#### Exercise requirements:
Word for word, copy the line that contains "At what coordinates" and each line after it in the data below. Pictures stay out of the copy.

== Records for this task

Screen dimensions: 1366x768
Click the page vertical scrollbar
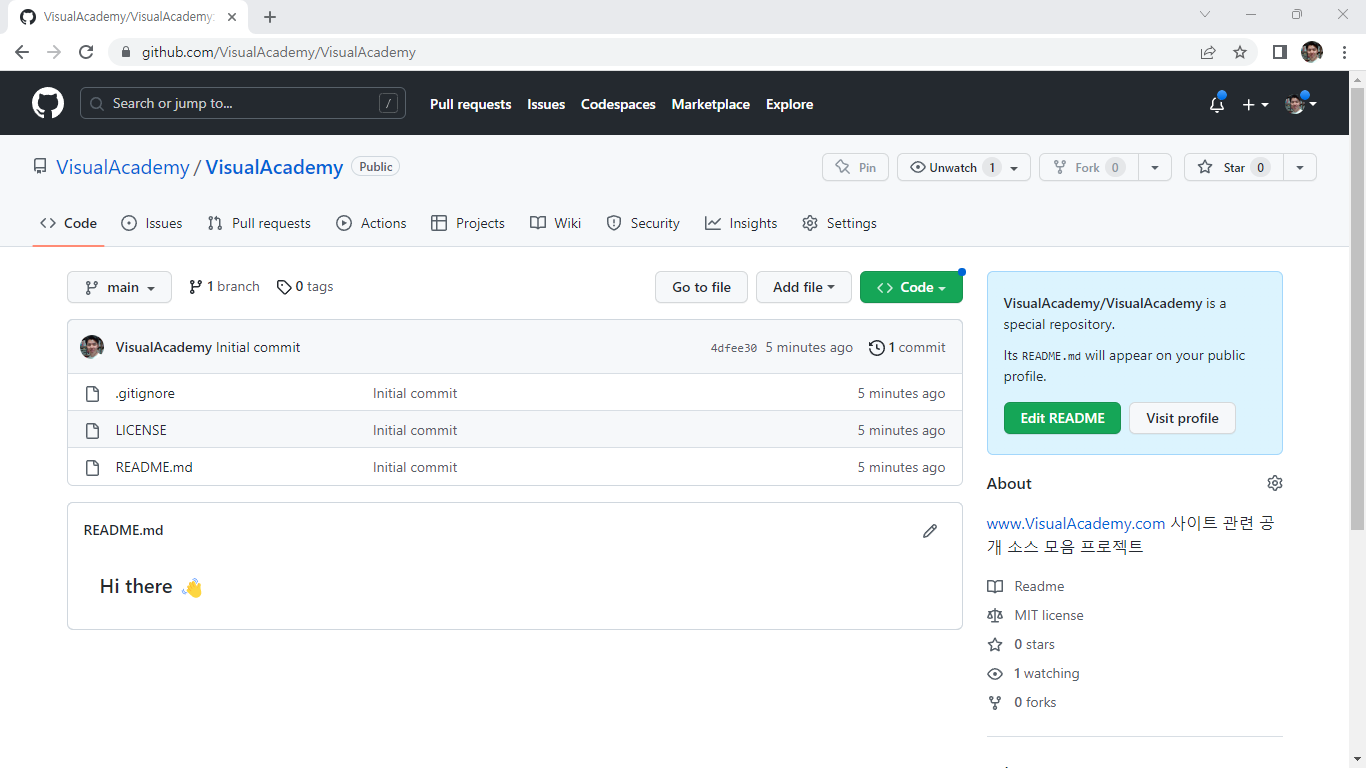[x=1357, y=300]
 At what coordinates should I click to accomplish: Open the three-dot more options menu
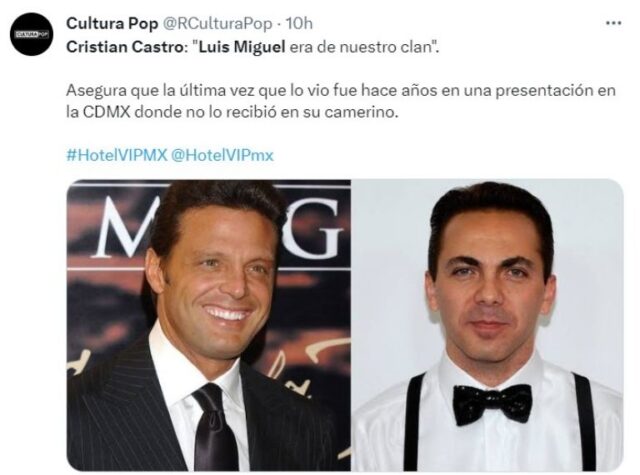point(613,23)
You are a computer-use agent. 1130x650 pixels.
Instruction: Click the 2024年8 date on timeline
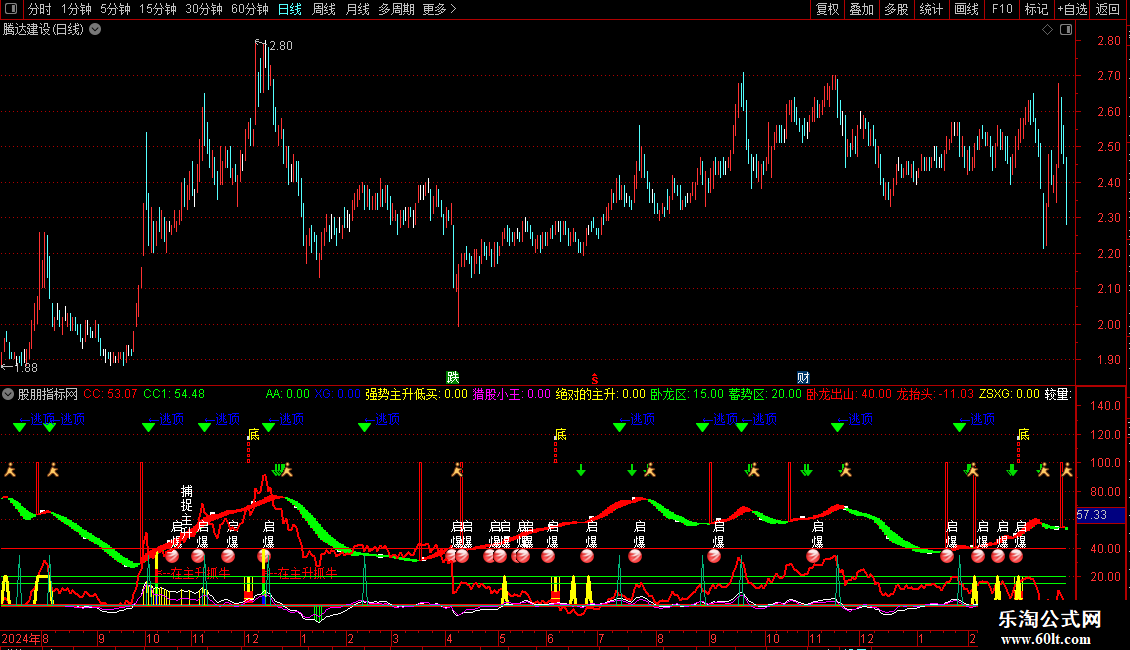pyautogui.click(x=25, y=638)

====

#### Answer for this exercise:
 At what coordinates should I click to accomplish: Open the three-dot more options menu
point(613,23)
You are a computer-use agent. 1130x650 pixels.
Instruction: Click the 2024年8 date on timeline
pyautogui.click(x=25, y=638)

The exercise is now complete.